Dataset entries>
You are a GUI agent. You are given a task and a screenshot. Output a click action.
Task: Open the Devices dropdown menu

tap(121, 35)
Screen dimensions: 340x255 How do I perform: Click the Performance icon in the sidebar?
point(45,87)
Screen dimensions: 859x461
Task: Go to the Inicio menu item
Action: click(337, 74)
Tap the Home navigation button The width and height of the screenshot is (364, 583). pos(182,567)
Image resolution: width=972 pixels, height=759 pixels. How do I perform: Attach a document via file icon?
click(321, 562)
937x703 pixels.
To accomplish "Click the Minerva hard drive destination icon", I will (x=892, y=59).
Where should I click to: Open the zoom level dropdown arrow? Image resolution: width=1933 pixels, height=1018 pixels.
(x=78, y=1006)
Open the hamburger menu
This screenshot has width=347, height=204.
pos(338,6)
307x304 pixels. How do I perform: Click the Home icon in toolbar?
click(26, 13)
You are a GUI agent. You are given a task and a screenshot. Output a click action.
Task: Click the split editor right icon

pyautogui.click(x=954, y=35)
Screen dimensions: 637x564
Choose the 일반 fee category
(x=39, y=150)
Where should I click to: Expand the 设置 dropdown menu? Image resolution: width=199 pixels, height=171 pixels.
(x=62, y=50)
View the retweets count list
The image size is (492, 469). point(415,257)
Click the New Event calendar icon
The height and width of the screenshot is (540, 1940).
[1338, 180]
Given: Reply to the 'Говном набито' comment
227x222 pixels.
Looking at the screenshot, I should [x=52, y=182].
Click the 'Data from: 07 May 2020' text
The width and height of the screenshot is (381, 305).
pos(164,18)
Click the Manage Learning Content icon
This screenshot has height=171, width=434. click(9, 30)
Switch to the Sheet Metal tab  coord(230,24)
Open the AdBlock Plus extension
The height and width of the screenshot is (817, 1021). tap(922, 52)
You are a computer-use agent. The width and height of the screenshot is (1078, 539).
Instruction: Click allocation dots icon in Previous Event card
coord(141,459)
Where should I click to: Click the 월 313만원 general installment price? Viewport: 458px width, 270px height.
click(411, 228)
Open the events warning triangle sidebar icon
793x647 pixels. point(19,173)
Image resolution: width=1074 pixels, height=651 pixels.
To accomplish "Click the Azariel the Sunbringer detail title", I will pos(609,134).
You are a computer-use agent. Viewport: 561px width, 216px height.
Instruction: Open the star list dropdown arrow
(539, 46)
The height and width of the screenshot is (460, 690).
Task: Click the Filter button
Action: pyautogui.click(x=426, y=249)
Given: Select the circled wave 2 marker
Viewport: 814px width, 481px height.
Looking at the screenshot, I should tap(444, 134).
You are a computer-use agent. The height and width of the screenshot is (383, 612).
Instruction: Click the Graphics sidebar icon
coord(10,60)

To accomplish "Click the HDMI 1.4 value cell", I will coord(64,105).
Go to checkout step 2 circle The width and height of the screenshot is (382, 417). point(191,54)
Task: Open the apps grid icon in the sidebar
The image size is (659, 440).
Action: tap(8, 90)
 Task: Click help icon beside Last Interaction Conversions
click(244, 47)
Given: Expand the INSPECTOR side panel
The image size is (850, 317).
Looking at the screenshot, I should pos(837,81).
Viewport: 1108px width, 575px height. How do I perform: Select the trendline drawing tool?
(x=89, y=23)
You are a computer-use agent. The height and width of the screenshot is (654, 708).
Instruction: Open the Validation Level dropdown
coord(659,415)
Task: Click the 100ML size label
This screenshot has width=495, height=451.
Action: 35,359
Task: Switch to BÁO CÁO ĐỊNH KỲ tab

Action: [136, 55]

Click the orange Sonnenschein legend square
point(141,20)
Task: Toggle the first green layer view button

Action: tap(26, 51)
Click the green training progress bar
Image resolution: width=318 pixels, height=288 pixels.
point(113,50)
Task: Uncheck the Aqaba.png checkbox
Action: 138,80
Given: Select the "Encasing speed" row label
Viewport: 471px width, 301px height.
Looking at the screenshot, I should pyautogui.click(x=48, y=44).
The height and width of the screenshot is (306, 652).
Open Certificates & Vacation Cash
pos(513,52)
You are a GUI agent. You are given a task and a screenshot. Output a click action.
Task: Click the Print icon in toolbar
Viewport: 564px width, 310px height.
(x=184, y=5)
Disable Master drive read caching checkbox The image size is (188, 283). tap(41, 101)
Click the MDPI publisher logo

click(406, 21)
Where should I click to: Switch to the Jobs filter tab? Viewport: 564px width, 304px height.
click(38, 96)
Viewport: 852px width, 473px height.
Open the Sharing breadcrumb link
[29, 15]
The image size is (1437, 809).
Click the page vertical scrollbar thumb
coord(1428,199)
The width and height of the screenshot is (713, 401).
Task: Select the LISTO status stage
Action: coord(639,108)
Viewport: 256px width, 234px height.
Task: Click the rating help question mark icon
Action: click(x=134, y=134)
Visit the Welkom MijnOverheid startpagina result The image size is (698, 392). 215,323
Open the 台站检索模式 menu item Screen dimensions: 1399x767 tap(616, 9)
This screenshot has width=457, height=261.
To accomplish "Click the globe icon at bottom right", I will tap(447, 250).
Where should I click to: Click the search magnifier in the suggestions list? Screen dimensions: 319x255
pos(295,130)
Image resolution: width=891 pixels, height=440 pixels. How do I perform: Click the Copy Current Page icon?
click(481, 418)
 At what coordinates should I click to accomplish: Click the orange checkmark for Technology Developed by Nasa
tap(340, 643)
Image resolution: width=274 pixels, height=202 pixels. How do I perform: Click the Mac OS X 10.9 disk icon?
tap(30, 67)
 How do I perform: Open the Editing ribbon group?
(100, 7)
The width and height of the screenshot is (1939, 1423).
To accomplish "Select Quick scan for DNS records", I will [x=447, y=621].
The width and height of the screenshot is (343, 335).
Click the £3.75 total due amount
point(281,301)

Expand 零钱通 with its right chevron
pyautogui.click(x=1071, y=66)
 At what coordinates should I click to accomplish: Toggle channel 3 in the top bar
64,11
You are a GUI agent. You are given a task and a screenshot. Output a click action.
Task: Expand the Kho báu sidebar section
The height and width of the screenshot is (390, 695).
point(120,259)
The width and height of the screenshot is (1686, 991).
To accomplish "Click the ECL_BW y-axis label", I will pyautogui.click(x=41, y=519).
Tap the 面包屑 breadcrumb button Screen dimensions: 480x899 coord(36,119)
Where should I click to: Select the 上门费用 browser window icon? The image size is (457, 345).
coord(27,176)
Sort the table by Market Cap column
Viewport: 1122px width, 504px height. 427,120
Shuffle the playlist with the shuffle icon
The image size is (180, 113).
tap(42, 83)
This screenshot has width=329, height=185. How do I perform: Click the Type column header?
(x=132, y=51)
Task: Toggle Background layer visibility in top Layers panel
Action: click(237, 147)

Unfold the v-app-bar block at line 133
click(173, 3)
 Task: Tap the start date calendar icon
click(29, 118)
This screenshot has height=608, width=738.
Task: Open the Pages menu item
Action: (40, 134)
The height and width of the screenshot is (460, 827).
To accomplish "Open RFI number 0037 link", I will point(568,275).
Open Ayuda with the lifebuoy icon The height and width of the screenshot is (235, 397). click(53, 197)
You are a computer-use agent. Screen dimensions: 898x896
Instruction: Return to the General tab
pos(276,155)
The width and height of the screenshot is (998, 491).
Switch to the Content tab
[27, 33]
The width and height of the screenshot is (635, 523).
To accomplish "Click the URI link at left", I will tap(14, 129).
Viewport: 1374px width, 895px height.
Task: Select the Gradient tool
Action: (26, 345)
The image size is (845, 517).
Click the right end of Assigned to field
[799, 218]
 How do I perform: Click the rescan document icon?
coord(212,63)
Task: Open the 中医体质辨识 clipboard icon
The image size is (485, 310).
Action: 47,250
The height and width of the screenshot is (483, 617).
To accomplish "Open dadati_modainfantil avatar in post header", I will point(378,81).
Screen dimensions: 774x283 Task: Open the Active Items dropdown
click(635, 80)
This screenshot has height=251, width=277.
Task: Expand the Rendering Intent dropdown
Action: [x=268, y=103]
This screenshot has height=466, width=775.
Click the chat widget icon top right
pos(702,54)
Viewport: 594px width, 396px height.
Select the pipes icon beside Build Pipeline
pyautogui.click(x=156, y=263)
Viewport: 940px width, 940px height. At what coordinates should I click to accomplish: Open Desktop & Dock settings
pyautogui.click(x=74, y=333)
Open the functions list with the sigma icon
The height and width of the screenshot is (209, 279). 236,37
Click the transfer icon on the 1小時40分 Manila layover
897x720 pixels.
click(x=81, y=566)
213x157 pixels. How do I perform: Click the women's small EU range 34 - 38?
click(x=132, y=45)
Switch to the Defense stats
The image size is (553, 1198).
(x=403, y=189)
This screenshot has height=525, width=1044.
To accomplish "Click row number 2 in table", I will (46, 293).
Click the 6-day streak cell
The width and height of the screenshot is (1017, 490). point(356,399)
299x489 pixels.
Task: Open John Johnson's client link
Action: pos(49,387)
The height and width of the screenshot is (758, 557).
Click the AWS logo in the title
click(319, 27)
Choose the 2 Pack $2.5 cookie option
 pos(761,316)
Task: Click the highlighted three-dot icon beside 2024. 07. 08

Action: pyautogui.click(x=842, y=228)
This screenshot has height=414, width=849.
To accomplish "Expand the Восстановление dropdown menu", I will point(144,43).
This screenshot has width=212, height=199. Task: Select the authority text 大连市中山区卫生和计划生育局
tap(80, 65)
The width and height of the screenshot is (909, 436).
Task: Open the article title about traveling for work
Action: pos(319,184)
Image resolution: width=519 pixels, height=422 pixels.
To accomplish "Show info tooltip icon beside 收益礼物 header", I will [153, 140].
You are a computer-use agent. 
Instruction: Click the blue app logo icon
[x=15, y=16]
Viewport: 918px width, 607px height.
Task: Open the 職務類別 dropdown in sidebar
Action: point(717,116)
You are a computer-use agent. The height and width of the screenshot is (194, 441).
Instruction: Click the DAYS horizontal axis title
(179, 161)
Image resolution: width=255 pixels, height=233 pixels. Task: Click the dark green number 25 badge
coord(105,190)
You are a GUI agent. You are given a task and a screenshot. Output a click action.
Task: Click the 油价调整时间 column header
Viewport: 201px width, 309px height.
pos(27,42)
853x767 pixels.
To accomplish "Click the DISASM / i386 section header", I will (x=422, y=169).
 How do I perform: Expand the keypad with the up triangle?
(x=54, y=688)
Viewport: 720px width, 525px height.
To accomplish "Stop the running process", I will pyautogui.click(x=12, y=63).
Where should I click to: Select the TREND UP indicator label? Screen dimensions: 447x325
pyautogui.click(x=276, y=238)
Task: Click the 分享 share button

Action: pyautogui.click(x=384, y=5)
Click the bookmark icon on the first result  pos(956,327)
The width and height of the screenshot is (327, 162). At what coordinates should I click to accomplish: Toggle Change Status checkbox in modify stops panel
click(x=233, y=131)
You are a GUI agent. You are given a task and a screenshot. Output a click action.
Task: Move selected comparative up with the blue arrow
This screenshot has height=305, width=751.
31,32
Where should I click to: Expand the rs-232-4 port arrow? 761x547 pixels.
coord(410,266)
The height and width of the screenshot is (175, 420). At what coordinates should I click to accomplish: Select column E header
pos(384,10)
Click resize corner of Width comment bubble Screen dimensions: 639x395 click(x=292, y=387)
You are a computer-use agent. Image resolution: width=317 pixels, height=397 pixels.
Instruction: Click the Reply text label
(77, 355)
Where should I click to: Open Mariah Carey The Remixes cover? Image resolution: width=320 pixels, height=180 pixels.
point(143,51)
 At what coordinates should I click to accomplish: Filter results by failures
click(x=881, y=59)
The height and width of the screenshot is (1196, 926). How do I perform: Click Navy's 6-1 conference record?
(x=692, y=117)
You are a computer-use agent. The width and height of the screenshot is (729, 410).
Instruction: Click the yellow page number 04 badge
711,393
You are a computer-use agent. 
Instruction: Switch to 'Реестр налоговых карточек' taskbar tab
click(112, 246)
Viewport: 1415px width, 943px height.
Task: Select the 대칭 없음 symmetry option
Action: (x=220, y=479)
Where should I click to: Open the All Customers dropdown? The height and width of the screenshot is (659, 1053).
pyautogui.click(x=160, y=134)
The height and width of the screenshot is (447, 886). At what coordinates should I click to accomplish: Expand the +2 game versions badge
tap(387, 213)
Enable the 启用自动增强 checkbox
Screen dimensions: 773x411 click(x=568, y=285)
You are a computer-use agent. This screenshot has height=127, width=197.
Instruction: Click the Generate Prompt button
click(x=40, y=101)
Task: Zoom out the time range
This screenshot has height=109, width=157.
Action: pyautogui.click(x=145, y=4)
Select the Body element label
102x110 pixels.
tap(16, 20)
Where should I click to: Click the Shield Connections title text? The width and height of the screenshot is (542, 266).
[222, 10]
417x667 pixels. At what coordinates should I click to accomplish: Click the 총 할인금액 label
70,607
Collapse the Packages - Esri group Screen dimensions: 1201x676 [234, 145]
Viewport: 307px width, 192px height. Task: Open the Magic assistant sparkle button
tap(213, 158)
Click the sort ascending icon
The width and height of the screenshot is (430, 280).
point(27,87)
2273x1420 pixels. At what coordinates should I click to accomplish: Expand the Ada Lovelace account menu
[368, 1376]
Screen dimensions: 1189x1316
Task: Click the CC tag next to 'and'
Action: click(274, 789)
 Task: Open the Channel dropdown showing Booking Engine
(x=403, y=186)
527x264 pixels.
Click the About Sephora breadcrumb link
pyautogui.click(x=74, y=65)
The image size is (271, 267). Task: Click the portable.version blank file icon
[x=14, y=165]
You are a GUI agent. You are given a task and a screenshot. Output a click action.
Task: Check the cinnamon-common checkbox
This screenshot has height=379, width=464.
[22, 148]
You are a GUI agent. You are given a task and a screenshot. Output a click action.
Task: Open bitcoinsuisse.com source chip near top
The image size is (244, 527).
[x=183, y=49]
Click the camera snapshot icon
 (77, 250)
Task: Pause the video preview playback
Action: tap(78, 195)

GOAL OF THE EXERCISE> Where a line of the records includes "comment", copy it.

THE COMPLETED TASK>
Given: Reply to the 'Говном набито' comment
Click resize corner of Width comment bubble Screen dimensions: 639x395 click(x=292, y=387)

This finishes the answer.